Je zou verwachten dat je spontaan verlicht raakt als je op deze manier geconfronteerd wordt met je eigen eindigheid. En dat was ook wel zo.
Eventjes.
Ik knuffelde mijn kindjes en mijn man. Wat had ik me toch steeds druk gemaakt over onbelangrijke dingetjes. Over rommel. Over hondenhaar. Over administratie. Over de was. Over dingen die ook nog moeten. Over werk. Over onuitstaanbaar gedrag van mijn echtgenoot.
Even zag ik alles heel scherp, een bewustzijnsvernauwing die mijn focus richtte en die datgene, waar het om ging in het leven, hel verlichtte. Al het andere was buiten mijn blikveld, alsof iemand aan weerskanten van mijn gezicht twee kartonnen platen vasthield en er voor zorgde dat ik alleen het belangrijke zag. In al zijn glorie.
En dat was toch wel voornamelijk de liefde. En goedheid in de mensen. Ik bedoel dan mooie menselijke competenties als vriendelijkheid, compassie en saamhorigheid. En blijdschap: die dingen in het leven die je vreugde schenken, waar je energie van krijgt.
Dat alles zag ik haarscherp in het heldere licht van mijn bewustzijnsvernauwing. En toen belde de luizenmoeder.
Ze hebben tijdens de luizencontrole luizen gevonden bij Franca. De luizenmoeder legt me uit wat er nu gebeuren moet, maar ik snap het niet. Mijn werkgeheugen zit vol en weigert dienst. Ik leg haar uit dat ik net gehoord heb dat ik borstkanker heb en begin te huilen. Ach jee, zegt de luizenmoeder (tot op de dag van vandaag weet ik niet wie ik aan de lijn had). En ik zeg sorry. Ze legt nog een keer geduldig uit wat ik moet doen, en nu daagt het een beetje bij me. Ik vraag haar of ze Franca naar huis wil sturen. Ze wenst me veel sterkte.

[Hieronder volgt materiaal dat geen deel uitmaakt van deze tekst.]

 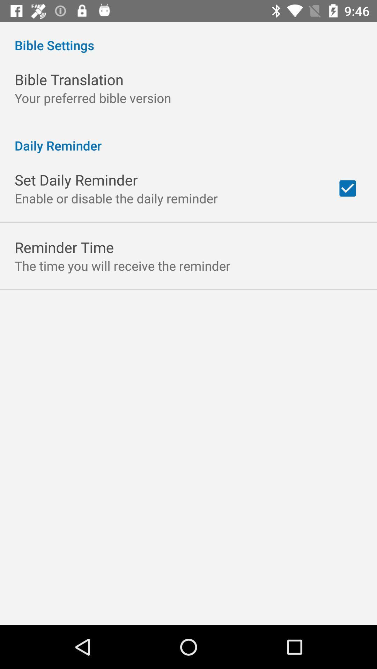 I want to click on bible settings, so click(x=188, y=37).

En dan staat alles ineens in het teken van onze nieuwe huisvrienden. Franca acuut behandelen met luizenshampoo. Haar lange haartjes meticuleus uitkammen met een héél fijn kammetje, kleine pestbeestjes, ik zie geen moer eigenlijk. Leesbril, hoofdlamp, alle lichten aan. Ik vind er uiteindelijk drie. Zelf heb ik ook jeuk. Beddengoed er af. Schijnt niet meer te hoeven, maar ik neem geen enkel risico. Ik kan dit er niet bij gebruiken, ik moet hier vanaf. Andere gezinsleden checken: ja hoor, ik heb ze zelf ook. Néé! De was, waarmee ik achterloop door alle toestanden en ons weekje weg in de herfstvakantie, hoopt zich nog verder op. Tassen staan nog onuitgepakt. Ons kleine huisje ontploft. Het lijkt wel een war zone. Ik moet stofzuigen. Ik word niet goed man.
Mijn zen-achtige toestand duurde dus ruim een weekend, en toen kwam er, met de ontdekking van de luizen, abrupt een einde aan. Life goes on.